Items from a data source ▸
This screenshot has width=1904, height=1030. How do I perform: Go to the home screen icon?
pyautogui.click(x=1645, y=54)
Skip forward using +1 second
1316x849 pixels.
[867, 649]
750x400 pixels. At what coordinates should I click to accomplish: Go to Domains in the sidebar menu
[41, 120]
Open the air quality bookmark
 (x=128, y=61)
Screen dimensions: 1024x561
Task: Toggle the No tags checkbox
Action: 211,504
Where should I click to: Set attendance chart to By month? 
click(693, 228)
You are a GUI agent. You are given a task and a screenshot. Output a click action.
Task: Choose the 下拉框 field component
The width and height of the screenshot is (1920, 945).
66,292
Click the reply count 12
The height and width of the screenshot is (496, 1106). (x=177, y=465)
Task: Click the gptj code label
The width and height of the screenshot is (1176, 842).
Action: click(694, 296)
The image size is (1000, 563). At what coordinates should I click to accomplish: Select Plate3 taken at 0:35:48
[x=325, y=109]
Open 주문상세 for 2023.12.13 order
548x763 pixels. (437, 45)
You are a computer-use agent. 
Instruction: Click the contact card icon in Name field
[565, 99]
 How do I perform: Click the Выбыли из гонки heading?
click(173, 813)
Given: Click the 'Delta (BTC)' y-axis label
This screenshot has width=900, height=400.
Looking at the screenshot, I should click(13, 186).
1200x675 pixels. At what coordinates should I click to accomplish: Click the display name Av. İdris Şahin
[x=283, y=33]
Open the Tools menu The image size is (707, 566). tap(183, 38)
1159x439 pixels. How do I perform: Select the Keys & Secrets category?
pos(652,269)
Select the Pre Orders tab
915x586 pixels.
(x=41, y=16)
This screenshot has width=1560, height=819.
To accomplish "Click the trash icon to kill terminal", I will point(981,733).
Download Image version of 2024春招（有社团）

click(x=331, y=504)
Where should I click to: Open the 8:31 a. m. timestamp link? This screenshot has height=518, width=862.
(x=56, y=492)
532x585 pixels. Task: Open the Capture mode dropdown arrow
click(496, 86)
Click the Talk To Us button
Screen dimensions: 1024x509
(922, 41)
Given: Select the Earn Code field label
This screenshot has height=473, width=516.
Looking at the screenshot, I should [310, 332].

Your goal ▸ Wherever the string "label" occurs in the data, copy the line that holds it.

Solution for this problem ▸
Task: Click the gptj code label
Given: Click the 'Delta (BTC)' y-axis label
Given: Select the Earn Code field label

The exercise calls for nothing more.